Paul Cluver is well-known as the pioneer of wine farming in the Elgin valley, long before it became the go-to spot for cool-climate wines.
Their 2018 Sauvignon Blanc offers something a little different, its crisp freshness (think green apples) and clean, fruit flavours are complemented by a touch of honey and creaminess thanks to extended lees contact and the addition of a splash of oak-matured semillon.
It’s not as rich or waxy as a full-on Bordeaux-style blend of sauvignon blanc and semillon, but also not a typically fresh and acidic sauvignon blanc.
It’s well worth a try (R110 cellar door, R99 Makro).
Moving to the west coast, Groote Post in Darling created a whole new name and label design for their Salt of the Earth 2015, a red blend released for the first time in 2018.

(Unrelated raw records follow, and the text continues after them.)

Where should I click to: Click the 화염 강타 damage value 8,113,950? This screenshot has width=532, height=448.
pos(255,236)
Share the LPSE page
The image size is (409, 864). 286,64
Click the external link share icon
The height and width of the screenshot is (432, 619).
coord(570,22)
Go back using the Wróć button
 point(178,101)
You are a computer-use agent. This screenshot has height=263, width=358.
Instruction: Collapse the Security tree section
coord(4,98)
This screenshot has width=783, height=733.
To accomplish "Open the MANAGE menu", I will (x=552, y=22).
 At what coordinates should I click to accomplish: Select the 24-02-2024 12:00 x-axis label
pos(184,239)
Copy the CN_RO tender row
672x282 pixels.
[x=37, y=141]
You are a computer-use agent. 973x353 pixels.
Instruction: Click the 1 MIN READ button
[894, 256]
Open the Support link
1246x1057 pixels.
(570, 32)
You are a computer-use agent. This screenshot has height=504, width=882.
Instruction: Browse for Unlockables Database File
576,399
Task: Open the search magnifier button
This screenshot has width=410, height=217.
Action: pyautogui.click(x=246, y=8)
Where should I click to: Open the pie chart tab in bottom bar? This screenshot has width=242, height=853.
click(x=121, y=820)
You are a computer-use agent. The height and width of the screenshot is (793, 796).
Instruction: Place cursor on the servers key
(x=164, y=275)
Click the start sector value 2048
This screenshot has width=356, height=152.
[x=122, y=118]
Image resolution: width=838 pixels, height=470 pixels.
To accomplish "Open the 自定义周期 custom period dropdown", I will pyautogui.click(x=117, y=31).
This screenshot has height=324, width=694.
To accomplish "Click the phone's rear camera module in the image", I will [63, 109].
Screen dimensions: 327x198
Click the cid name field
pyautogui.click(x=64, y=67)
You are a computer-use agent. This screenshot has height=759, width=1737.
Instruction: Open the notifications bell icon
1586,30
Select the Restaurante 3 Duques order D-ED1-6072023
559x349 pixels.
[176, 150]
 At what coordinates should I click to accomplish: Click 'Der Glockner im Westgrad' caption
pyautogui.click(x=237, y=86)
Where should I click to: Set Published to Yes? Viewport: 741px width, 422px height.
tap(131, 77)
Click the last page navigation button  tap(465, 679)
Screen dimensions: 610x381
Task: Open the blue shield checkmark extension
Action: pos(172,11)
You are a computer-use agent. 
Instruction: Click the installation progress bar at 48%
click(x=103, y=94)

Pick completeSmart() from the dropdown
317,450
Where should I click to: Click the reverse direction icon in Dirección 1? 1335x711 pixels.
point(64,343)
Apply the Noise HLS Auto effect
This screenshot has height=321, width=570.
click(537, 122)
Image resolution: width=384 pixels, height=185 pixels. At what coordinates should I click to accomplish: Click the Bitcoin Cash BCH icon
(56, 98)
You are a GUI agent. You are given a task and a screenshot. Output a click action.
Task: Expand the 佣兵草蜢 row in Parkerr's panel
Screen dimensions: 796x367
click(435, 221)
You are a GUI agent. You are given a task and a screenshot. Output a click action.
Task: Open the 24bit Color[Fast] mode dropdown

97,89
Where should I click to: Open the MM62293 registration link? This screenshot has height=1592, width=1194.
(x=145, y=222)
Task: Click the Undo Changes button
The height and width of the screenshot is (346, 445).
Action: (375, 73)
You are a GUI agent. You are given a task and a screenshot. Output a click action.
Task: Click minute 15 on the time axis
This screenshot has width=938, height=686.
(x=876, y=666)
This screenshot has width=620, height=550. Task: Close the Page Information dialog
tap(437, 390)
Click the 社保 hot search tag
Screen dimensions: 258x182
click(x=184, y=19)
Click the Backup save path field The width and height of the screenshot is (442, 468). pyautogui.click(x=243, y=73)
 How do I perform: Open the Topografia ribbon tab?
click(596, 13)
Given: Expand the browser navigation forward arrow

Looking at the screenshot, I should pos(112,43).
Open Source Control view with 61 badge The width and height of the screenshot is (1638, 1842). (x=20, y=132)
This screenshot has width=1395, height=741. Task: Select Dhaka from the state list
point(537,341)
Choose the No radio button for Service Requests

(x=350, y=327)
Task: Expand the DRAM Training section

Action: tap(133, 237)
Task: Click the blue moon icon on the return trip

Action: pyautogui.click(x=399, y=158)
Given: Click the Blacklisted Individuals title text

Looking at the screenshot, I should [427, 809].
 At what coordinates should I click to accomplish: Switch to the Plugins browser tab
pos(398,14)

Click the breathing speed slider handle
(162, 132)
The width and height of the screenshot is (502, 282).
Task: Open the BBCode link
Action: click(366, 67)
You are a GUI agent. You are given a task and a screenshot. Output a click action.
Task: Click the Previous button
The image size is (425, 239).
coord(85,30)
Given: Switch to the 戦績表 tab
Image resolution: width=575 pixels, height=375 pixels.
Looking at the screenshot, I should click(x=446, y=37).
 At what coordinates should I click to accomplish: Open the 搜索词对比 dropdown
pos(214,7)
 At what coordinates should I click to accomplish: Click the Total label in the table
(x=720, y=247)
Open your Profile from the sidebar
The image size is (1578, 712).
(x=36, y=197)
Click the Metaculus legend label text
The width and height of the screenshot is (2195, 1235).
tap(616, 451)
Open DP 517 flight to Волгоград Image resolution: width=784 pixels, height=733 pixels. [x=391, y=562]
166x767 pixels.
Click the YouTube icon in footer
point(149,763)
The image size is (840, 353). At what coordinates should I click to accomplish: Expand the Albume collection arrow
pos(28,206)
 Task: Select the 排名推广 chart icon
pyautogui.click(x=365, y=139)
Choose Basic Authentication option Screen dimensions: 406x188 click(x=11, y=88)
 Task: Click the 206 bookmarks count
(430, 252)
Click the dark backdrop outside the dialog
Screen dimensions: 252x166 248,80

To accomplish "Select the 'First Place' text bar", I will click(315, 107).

Old vines yield fewer grapes, with intense flavour concentration, as seen in this blend of shiraz from a 17-year-old vineyard and cinsaut from 42-year-old dryland bush vines – the perfume and softness of the cinsaut lifting and complementing the boldness of shiraz. The result is a really lovely and smooth-drinking wine, a blend of floral softness and savoury spiciness with some subtle earthiness and great length (R240 cellar door).
From the same estate, the Groote Post Kapokberg Chardonnay 2017 (around R160) is one of the most thoroughly enjoyable chardonnays I’ve had in ages, a total sensory experience.
If you had to liken it to food, imagine a naartjie-infused crème brûlée – vanilla cream with those deep, almost-burnt citrus marmalade flavours, caramelised sugar, and a streak of minerally crispness to take it away from pudding into a balanced, alive and lively wine.
The wine scored 92 points in the 2018 winemag.co.za Chardonnay Report, rating higher than some more “serious”, and seriously expensive, contenders.
Treading into perhaps lesser-known territory, Malbec is most well-known as one of the components of a Bordeaux red blend, but is increasingly being seen on our shelves as a single-varietal wine.
It’s loved by those who know it for its inky depth, rich and plummy fruit, smokiness and sometimes woody-herb notes (rosemary, fynbos) and a hint of milk chocolate.
Bellevue (formerly known as Morkel wines) has a Malbec that is a great introduction to the grape as a single varietal wine.
Fragrant, with super-deep dark fruit flavours like over-ripe blackberries and herbaceous notes of rosemary, mint and fynbos making a wine that’s dry rather than jammy, full-bodied and intensely flavourful.
A bargain, I reckon, at R110 at the cellar door, and currently on special on getwine.co.za for R85.
For those pursuing a “dry January” or a resolution to cut down on alcohol or kilojoules, the newest addition to the growing number of choices in no- or very low-alcohol “wines” comes from Van Loveren in the form of Almost Zero, made from sauvignon blanc with alcohol removed.
It’s a crisp and fruity drink, with less than 0.5% alcohol and 75% less kilojoules than a standard glass of wine, widely available at R65. Happy 2019 wine adventures!